Quelques références culturelles évoquant l'imaginaire de la vie robomobile
Les messages des spots publicitaires des vendeurs de véhicules ou services robomobiles ont un parfum de réclame de l'industrie automobile des années 1950 et 1960. Tesla fait l'éloge de la vitesse avec ses différents modèles, comme Renault le faisait comme on peut le voir avec l'affiche ci-contre de la Renault 18. Le marché du moyen-haut de gamme joue toujours sur l'idée que la voiture reflète le statut social de son conducteur ou de ses passagers-utilisateurs, comme cette image publicitaire de Chevrolet, qui met en scène une famille modèle de la classe moyenne américaine dans une "belle Chevrolet 57" jaune, aussi grosse que le car (rempli d'individus de la working class...). On remarque que la Chevrolet vient en direction du spectateur, alors que le bus s'éloigne de nous. Dans le même registre, la pub de la Rocket 8 de Oldsmobile suit le schéma traditionnel de la masculinité, où pour être un homme, un vrai, on a la voiture qui va avec...Enfin, dernière image dans ce clin d'oeil rétro-futuriste, on retrouve également l'antienne du rite initiatique, de l'entrée dans l'âge adulte, dans une nouvelle ère. Le véhicule robomobile fait office de symbole du futur dans lequel il faut entrer, au risque de rester en arrière d'une société (d'un monde) qui va de l'avant. Dans la pub de Lincoln, le slogan "when you're old enough to drive..." ancre solidement dans l'imaginaire cette aspiration à "conduire" pour accéder à l'autonomie (des adultes); l'enjeu pour les offreurs de services robomobiles réside notamment dans cette alternative entre une sorte d'évolution de l'imaginaire automobile vers l'imaginaire robomobile, en transposant les attributs du premier vers le second, ou la création d'un nouvel imaginaire robomobile, qui s'affranchit des imaginaires d'automobilité précédents...

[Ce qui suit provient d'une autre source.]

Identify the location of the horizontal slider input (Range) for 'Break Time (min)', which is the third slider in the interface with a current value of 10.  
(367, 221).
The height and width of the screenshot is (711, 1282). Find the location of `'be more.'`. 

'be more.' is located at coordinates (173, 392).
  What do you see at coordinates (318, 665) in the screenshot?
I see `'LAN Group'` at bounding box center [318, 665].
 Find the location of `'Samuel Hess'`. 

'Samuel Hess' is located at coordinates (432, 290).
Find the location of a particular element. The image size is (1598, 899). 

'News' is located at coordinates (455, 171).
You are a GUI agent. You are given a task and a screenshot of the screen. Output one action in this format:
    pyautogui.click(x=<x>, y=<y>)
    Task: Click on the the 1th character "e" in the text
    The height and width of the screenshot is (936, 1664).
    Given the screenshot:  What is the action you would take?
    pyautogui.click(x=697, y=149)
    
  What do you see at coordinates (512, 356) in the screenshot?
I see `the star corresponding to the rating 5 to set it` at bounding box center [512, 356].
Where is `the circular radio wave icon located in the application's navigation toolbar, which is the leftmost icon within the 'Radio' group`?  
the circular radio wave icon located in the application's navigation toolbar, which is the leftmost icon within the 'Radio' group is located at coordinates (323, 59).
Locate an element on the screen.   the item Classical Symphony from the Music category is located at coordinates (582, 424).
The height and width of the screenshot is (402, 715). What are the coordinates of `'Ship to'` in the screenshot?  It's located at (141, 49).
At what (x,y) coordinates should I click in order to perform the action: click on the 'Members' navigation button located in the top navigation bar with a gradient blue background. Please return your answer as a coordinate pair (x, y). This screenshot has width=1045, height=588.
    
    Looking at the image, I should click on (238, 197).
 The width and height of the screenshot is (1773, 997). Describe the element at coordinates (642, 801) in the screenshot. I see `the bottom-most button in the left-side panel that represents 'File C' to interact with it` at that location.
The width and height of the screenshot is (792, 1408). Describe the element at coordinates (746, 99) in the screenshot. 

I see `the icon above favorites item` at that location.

Film de présentation de l'exhibition "Futurama" tenue par GM à l'occasion de l'exposition universelle de New York en 1939
A l'occasion de la NY World's fair de 1939, General Motors tenait un pavillon intitulé "Futurama", qui mettait en scène une société future, mue par le progrès technique. Cette "animation" fut sensation à l'époque. Le film suivant produit par GM à cette occasion présente un "modèle réduit" de l'exhibition ; on y voit la promotion "du grand dessein" industriel et technique, qui devait apporter le plein emploi (jobs) et le confort matériel à tous. La route - en fait, les autoroutes ) et la voiture sont deux icones au coeur de cette histoire du futur.
L'imaginaire automobile continue d'imprégner fortement le nouvel imaginaire en devenir de la robomobilité. Les photos suivantes ont été prises par Richard Garrison, lors de l'exposition universelle. On y voit le règne de l'automobile, dans une ville organisée, aux atours géométriques et à l'allure contrôlée. Cette vision de la ville fluide et optimisée est incarnée dans l'imaginaire de la robomobilité, par ces vidéos où les véhicules autonomes roulent à toute vitesse sur des routes désertes.


Dans la culture populaire, on retrouve également une allusion directe à cette voiture animée, une voiture vivante, avec la Coccinelle.